Seattle, WA, United States (AHN) – A recent survey on home buyers has revealed that most don’t know the basics about mortgages.

Researchers in a new Zillow Mortgage Marketplace report outline how 46 percent of survey respondents answered questions about mortgage information wrong.

As the housing market continues its struggle to rebound from the economic crisis that was fuelled by risky home loans, 44 percent of home buyers admitted they still are not confident in their knowledge of mortgages or the mortgage process.

An example of this is trend is when questioned about the specifics of adjustable rate mortgages more than half (57 percent) of prospective home buyers didn’t understand how they worked.

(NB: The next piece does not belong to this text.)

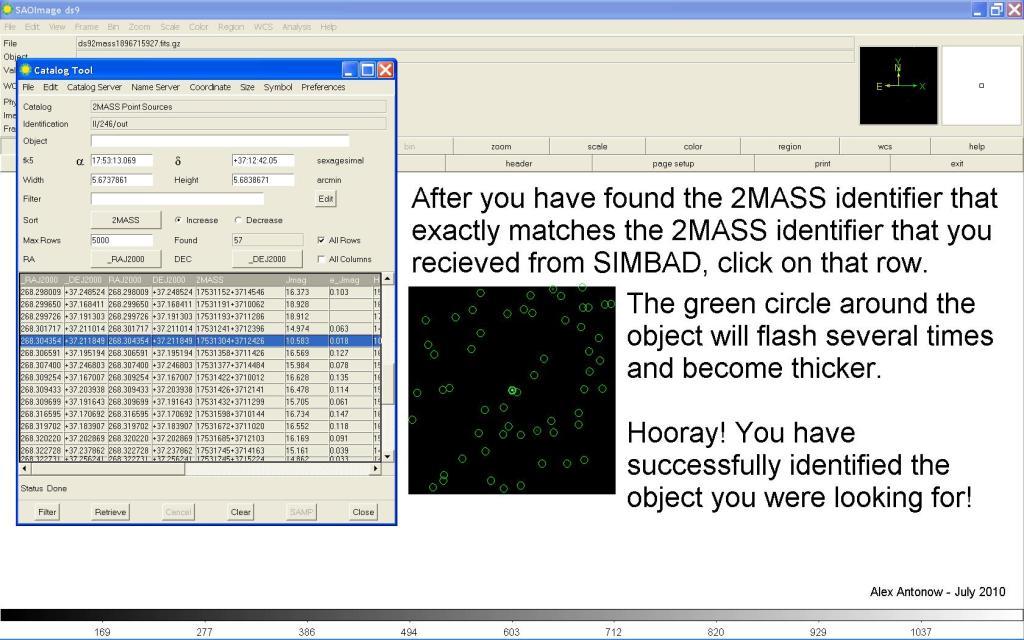Open the RA column _RAJ2000 dropdown
1024x640 pixels.
125,259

“Most people wouldn’t jump out of a plane if they didn’t know how to use a parachute, yet each year many buyers commit to the largest loan they will take out in their lifetimes without understanding essential information about mortgages,” said Zillow Mortgage Marketplace Director Erin Lantz. “By simply spending a few hours researching how a mortgage works, and by shopping around for the most competitive rates and fees, buyers can save a lot of money.”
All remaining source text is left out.